**Problem statement:** Check every line in the records below for the word "computer" and report how many have it, nothing more.

**Records supplied:**
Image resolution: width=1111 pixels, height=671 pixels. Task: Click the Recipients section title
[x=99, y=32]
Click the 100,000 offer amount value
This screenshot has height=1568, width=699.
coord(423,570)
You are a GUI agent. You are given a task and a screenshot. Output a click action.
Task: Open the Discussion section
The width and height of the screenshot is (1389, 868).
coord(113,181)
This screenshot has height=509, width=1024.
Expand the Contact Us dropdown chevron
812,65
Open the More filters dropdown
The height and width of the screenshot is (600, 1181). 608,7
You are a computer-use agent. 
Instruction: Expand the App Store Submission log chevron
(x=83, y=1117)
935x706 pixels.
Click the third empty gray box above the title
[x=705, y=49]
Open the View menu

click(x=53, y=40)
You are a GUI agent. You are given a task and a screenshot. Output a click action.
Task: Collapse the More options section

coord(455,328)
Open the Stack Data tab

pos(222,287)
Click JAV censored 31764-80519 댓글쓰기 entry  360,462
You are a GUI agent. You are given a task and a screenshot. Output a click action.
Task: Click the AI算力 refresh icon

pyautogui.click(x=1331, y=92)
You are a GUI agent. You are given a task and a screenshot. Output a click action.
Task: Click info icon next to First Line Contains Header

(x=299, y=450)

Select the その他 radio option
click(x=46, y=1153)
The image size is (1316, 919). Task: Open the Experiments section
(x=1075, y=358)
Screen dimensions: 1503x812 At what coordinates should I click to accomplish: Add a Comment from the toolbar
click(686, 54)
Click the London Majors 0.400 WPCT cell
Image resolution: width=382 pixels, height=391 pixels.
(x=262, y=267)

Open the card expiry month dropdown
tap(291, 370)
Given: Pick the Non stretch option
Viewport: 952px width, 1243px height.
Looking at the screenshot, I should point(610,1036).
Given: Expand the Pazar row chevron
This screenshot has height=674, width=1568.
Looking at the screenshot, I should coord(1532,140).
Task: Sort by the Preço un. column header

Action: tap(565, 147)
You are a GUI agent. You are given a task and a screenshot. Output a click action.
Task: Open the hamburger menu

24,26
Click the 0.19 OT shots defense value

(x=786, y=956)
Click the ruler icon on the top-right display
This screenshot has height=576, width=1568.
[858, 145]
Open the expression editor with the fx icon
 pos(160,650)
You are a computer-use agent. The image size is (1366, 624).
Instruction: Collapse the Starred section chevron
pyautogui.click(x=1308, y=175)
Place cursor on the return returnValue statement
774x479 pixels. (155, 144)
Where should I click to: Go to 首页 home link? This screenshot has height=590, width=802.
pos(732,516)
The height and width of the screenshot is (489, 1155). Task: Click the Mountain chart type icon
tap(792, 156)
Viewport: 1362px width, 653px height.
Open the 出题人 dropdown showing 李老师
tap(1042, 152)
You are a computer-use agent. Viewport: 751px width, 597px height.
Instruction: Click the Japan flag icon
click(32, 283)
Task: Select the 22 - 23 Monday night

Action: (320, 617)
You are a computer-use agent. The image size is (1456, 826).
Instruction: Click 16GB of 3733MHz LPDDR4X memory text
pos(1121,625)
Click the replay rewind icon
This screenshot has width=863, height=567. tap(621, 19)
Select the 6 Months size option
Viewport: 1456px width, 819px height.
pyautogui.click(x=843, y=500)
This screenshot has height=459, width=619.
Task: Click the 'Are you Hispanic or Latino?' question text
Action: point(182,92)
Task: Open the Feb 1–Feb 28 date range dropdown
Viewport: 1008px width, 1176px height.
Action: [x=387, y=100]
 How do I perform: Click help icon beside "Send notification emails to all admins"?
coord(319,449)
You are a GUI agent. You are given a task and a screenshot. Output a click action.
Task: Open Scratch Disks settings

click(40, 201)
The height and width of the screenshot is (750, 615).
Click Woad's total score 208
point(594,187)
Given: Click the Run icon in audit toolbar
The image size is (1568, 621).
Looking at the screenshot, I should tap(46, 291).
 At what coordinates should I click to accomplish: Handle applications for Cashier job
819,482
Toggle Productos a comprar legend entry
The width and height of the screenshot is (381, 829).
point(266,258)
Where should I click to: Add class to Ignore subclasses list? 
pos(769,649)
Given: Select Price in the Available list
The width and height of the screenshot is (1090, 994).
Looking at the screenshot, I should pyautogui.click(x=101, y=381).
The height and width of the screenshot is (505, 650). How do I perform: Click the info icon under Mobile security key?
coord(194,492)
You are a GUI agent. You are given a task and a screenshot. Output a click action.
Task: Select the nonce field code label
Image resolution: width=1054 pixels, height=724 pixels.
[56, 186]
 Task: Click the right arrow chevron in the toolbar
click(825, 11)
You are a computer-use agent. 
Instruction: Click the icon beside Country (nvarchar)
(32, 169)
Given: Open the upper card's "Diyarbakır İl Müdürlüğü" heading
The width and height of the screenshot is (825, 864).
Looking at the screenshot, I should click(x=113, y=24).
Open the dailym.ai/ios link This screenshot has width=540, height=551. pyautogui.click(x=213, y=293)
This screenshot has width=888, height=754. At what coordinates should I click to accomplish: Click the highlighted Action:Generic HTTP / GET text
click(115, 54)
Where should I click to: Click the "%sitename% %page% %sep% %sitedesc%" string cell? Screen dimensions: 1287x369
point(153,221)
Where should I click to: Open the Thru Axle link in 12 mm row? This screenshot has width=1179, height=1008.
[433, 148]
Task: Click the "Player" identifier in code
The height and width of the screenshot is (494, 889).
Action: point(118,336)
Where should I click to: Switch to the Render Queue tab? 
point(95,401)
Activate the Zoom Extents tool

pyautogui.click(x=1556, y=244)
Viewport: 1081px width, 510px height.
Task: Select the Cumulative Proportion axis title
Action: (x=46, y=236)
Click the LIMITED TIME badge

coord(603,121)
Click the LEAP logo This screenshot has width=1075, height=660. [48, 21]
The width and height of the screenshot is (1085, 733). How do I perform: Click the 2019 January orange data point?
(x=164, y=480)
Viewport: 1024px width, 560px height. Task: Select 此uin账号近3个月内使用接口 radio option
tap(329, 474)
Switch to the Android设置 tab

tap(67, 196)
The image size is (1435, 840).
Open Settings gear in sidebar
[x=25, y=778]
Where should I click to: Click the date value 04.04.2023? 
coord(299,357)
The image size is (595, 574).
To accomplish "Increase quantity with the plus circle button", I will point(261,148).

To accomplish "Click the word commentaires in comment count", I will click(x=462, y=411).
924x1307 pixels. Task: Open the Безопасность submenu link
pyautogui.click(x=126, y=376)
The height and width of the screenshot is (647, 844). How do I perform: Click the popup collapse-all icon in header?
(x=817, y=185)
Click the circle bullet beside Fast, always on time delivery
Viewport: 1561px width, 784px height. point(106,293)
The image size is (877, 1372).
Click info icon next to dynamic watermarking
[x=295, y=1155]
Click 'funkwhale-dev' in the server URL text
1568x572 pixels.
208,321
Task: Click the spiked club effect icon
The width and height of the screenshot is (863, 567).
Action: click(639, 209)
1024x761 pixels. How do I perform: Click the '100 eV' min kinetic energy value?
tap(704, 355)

**Expected answer:** 5